There was no such improvement in the untreated mice, whose cancers resisted death because of their active BCL-2 genes: they all died by just over 100 days of age. By contrast, five of the mice with silenced BCL-2 genes survived for over 200 days, and one of them lived more than a year. The findings confirmed a previously untested notion that cancer cells could not maintain their malignant behavior – growing out of control, invading normal tissues, spreading to other parts of the body – in the absence of BCL-2, and, further, that muzzling that "survival" molecule in cancer cells would allow them to self-destruct.
"This is the first specific evidence that removal of an apoptotic defect by itself can kill cancer in a living organism," said Letai. Apoptosis is a normal quality-control process within cells. In response to signals from their environment or signals from their own internal damage-sensors, a series of molecular interactions cause cells to release a lethal chemical that destroys them. Through apoptosis, the body can rid itself of cells that are no longer needed or are superfluous in embryonic development, or have sustained damage to their DNA and therefore should not live to reproduce.
But in cancer, despite the cells' damaged DNA and other abnormalities, the self-destruct signals are blocked by proteins belonging to the BCL-2 family: these molecules act as a check on apoptosis, and cancer cells take advantage of their inhibitory effect by making an excess of BCL-2 proteins. As a result, the death signals never reach their targets and the cell continues to live on and proliferate uncontrollably.
Overexpression of BCL-2 has been observed in many types of cancer, and was first discovered in lymphoma cells. Scientists speculated that overactive BCL-2 might be required by cancerous cells to survive in the face of the apoptosis process attempting to kill the cells, but the question hadn't been directly tested.

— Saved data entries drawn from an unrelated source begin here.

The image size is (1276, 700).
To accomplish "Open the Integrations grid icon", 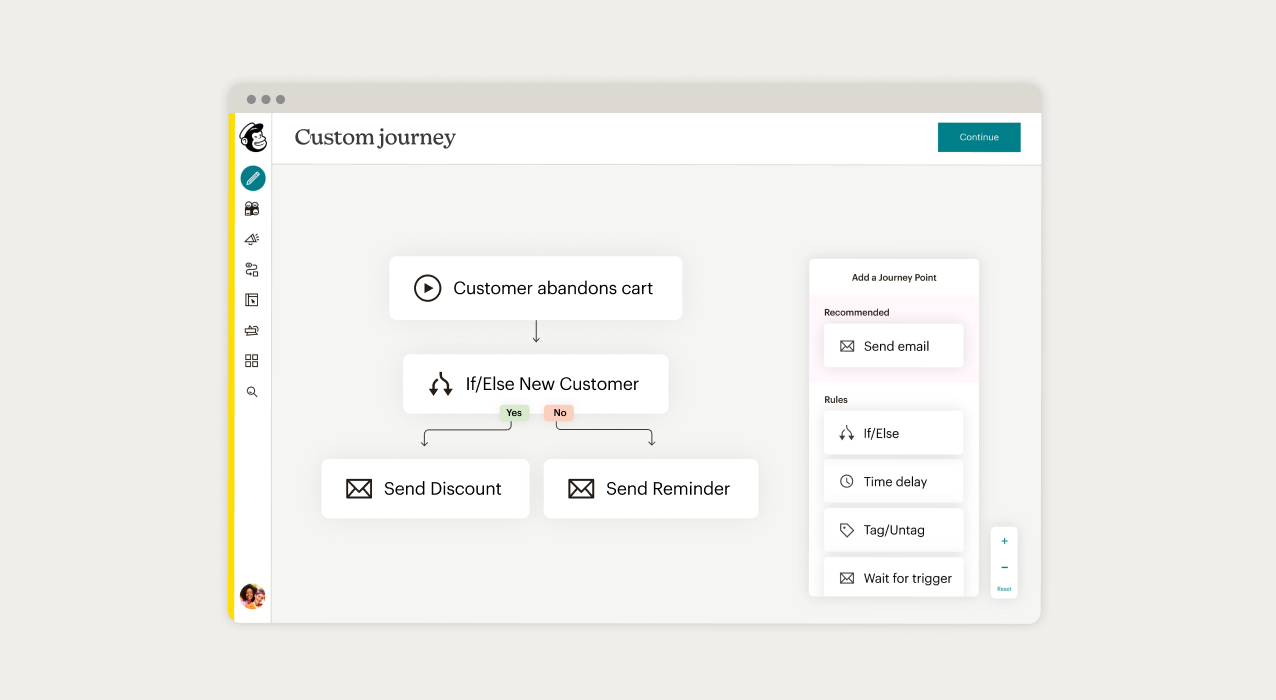I will coord(252,361).
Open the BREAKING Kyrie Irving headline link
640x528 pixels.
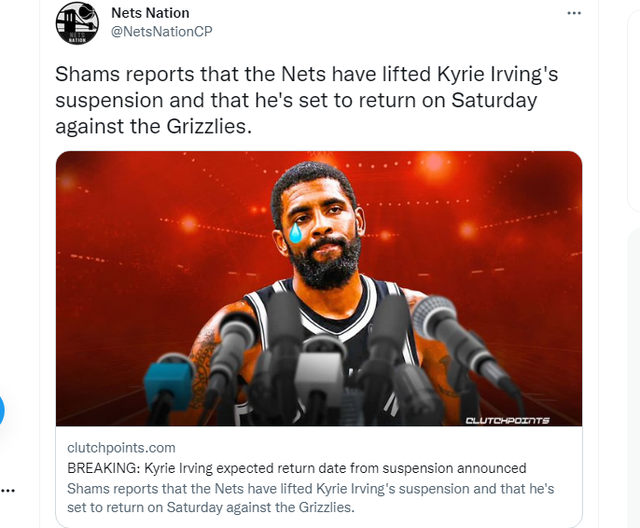[297, 468]
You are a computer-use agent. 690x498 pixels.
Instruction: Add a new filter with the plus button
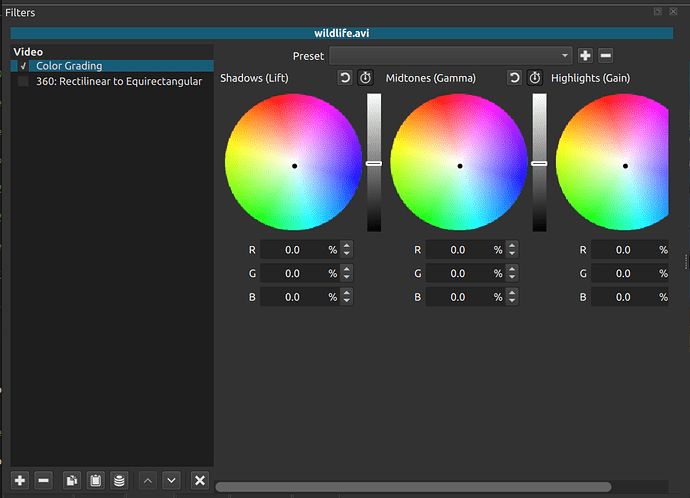tap(20, 481)
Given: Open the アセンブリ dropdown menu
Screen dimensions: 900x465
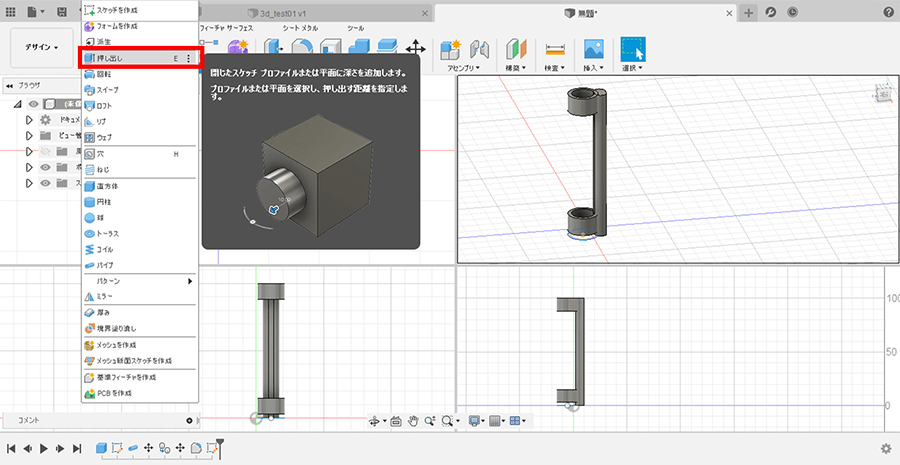Looking at the screenshot, I should (462, 68).
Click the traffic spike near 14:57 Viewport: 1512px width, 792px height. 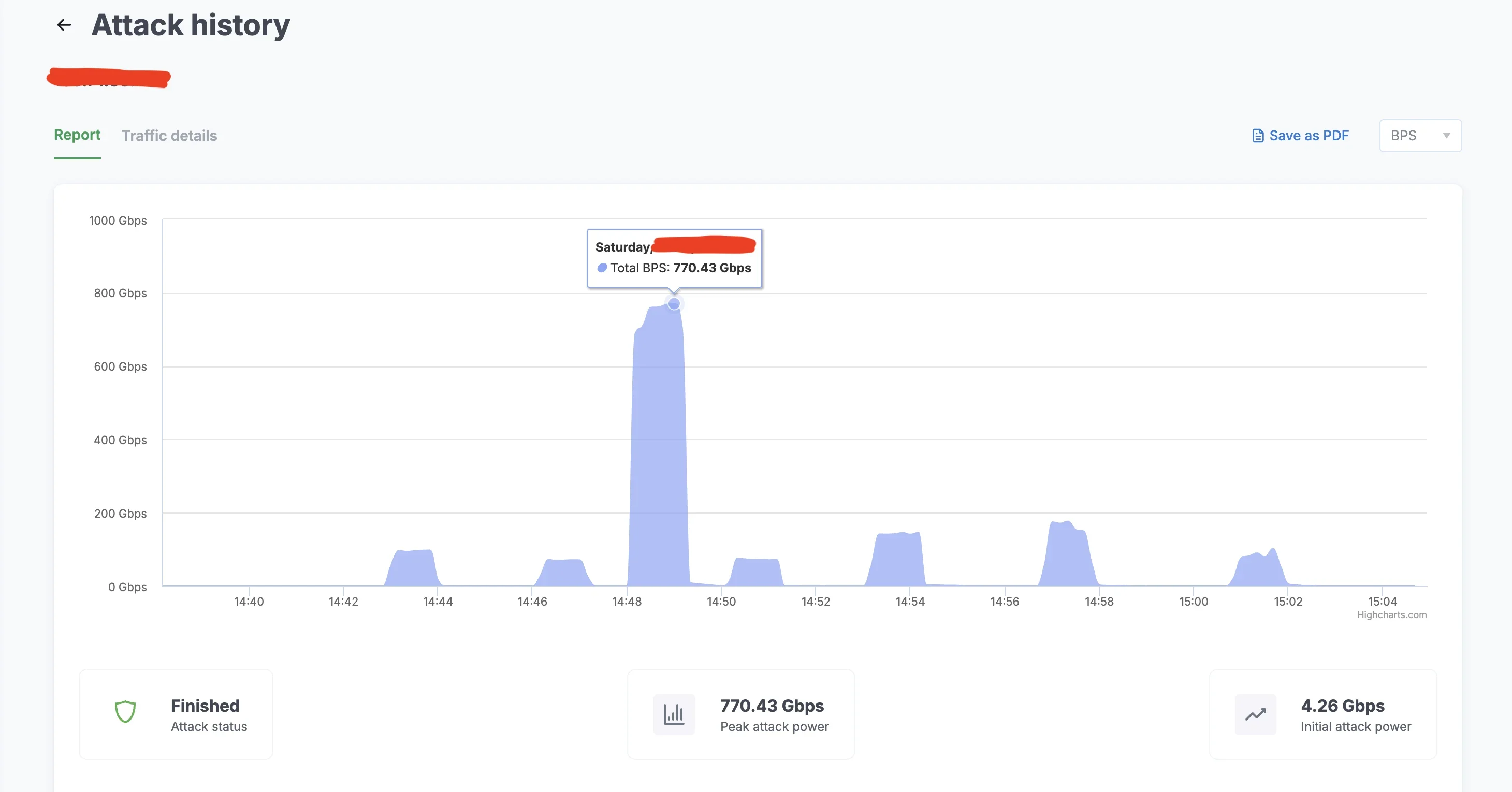1068,554
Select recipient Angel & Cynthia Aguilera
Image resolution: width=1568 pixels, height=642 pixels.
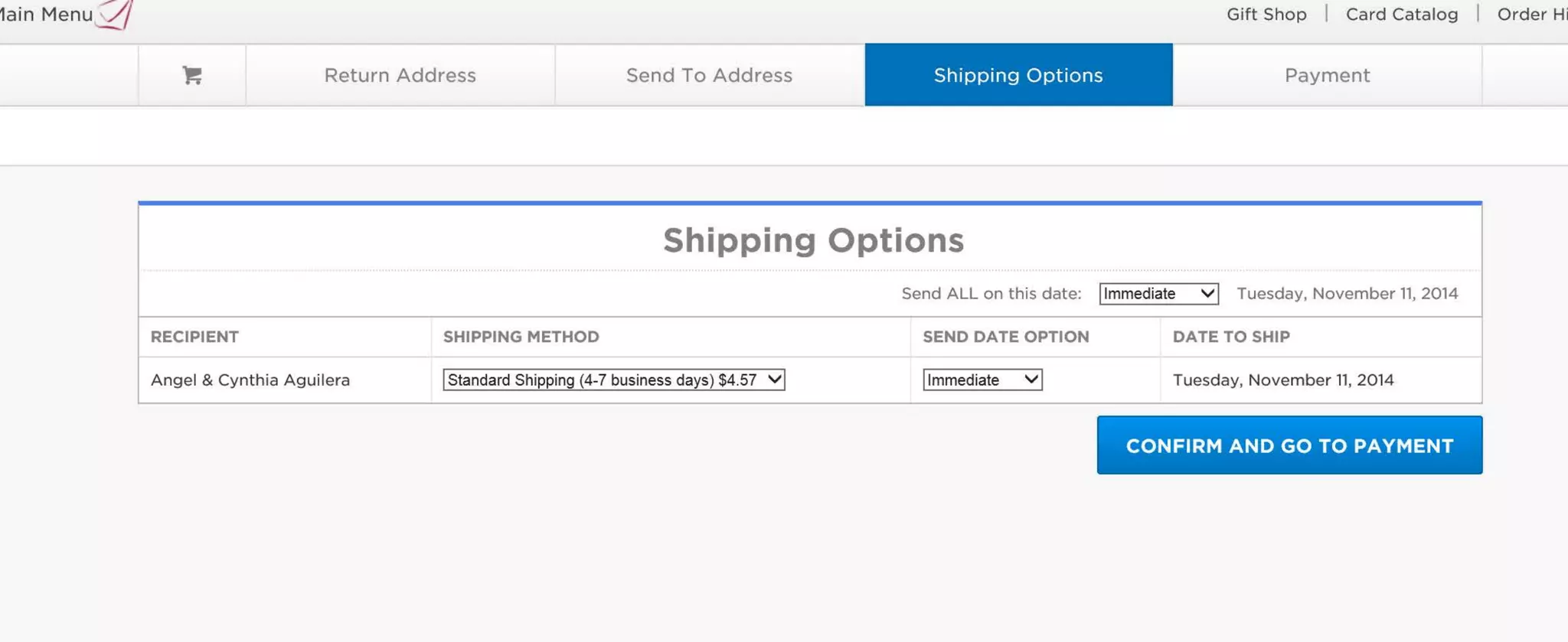click(250, 380)
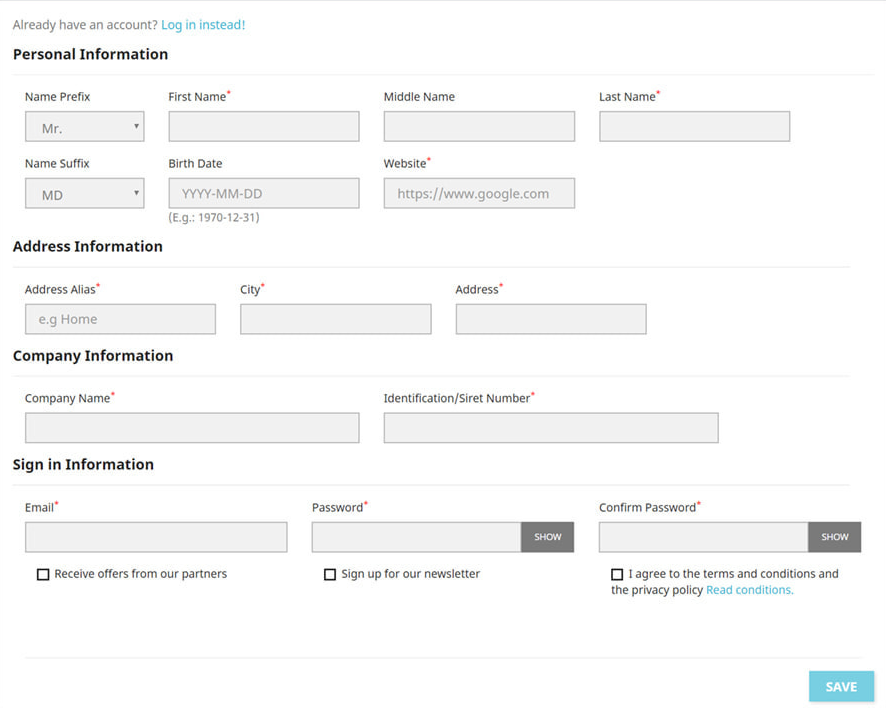Click the Email input field
The height and width of the screenshot is (708, 886).
click(x=156, y=537)
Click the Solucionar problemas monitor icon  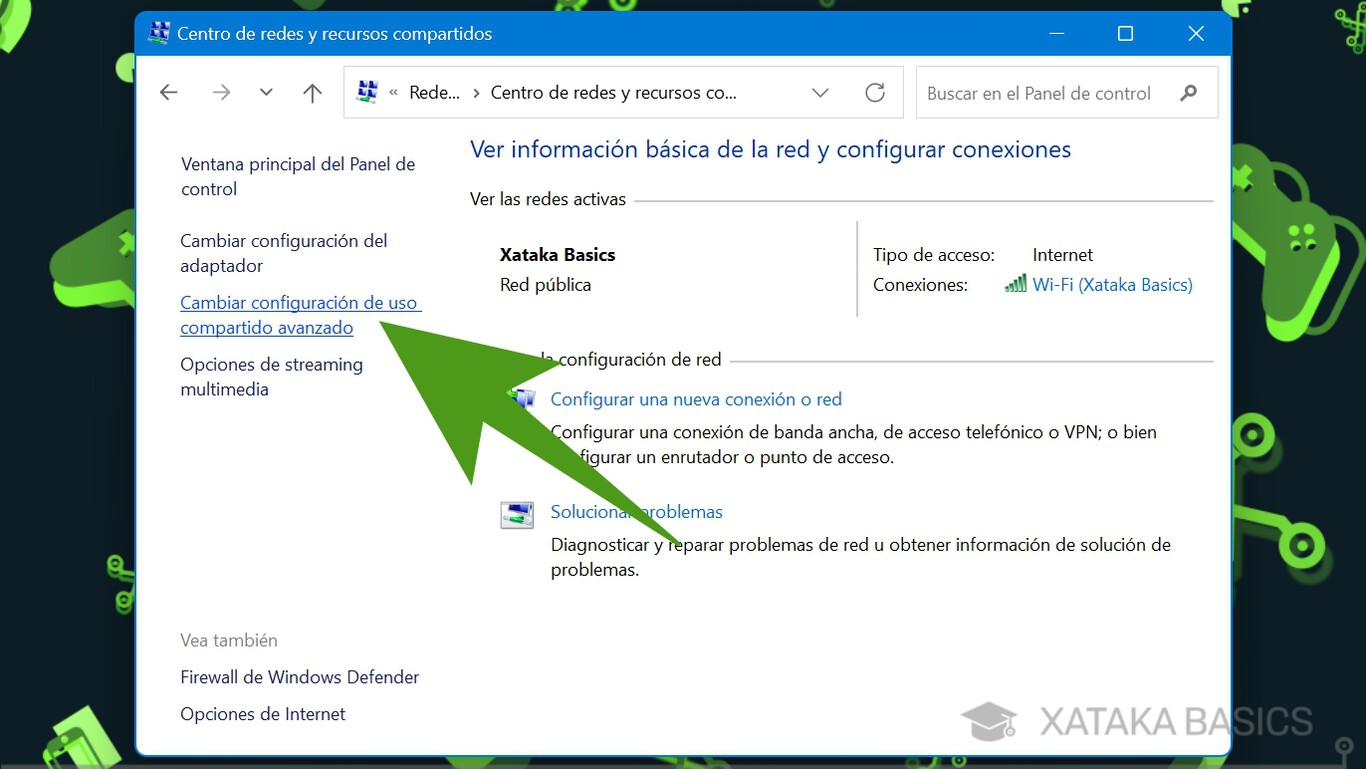point(517,513)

The experimental results provide strong support, the authors wrote, for the theory that blocking BCL-2 would be toxic to cancer cells. While mice lacking BCL-2 throughout their lives show abnormalities including altered regulation of their immune response, said Letai, their survival nonetheless suggests that treating humans with a BCL-2 inhibiting drug for a defined period of time should be tolerable. Drugs that block BCL-2 exist but have not been tested in humans, but Letai and his colleagues are working with a drug company on the preclinical development of such a drug.